◆ **Task requirements**: Retype all of the entries exactly as they appear.
== Source information
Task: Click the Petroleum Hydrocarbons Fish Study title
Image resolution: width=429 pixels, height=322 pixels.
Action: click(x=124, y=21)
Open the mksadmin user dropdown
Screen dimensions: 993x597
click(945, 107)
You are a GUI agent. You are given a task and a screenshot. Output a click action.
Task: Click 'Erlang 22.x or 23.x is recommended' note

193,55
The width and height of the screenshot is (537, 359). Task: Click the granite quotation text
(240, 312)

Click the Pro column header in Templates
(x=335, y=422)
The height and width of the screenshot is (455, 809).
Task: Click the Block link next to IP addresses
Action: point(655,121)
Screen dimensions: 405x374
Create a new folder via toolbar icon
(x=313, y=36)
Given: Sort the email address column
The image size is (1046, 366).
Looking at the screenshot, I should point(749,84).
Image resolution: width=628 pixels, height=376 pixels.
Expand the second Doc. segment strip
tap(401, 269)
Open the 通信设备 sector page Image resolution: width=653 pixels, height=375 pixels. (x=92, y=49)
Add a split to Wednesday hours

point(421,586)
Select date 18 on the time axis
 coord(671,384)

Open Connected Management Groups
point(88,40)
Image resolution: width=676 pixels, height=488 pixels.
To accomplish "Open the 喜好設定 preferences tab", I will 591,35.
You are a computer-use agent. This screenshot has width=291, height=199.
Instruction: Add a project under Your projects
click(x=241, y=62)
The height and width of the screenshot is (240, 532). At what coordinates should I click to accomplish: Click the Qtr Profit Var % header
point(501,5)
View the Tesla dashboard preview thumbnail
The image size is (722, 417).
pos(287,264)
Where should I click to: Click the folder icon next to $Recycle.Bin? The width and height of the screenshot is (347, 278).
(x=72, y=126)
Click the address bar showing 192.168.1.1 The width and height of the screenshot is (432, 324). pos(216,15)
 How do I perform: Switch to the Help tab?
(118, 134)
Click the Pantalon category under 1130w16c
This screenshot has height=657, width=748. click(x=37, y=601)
====
◆ **Response area**:
Task: Click the Petroleum Hydrocarbons Fish Study title
Image resolution: width=429 pixels, height=322 pixels.
Action: click(x=124, y=21)
Open the mksadmin user dropdown
Screen dimensions: 993x597
click(945, 107)
You are a GUI agent. You are given a task and a screenshot. Output a click action.
Task: Click 'Erlang 22.x or 23.x is recommended' note

193,55
The width and height of the screenshot is (537, 359). Task: Click the granite quotation text
(240, 312)

Click the Pro column header in Templates
(x=335, y=422)
The height and width of the screenshot is (455, 809).
Task: Click the Block link next to IP addresses
Action: point(655,121)
Screen dimensions: 405x374
Create a new folder via toolbar icon
(x=313, y=36)
Given: Sort the email address column
The image size is (1046, 366).
Looking at the screenshot, I should point(749,84).
Image resolution: width=628 pixels, height=376 pixels.
Expand the second Doc. segment strip
tap(401, 269)
Open the 通信设备 sector page Image resolution: width=653 pixels, height=375 pixels. (x=92, y=49)
Add a split to Wednesday hours

point(421,586)
Select date 18 on the time axis
 coord(671,384)

Open Connected Management Groups
point(88,40)
Image resolution: width=676 pixels, height=488 pixels.
To accomplish "Open the 喜好設定 preferences tab", I will 591,35.
You are a computer-use agent. This screenshot has width=291, height=199.
Instruction: Add a project under Your projects
click(x=241, y=62)
The height and width of the screenshot is (240, 532). At what coordinates should I click to accomplish: Click the Qtr Profit Var % header
point(501,5)
View the Tesla dashboard preview thumbnail
The image size is (722, 417).
pos(287,264)
Where should I click to: Click the folder icon next to $Recycle.Bin? The width and height of the screenshot is (347, 278).
(x=72, y=126)
Click the address bar showing 192.168.1.1 The width and height of the screenshot is (432, 324). pos(216,15)
 How do I perform: Switch to the Help tab?
(118, 134)
Click the Pantalon category under 1130w16c
This screenshot has height=657, width=748. click(x=37, y=601)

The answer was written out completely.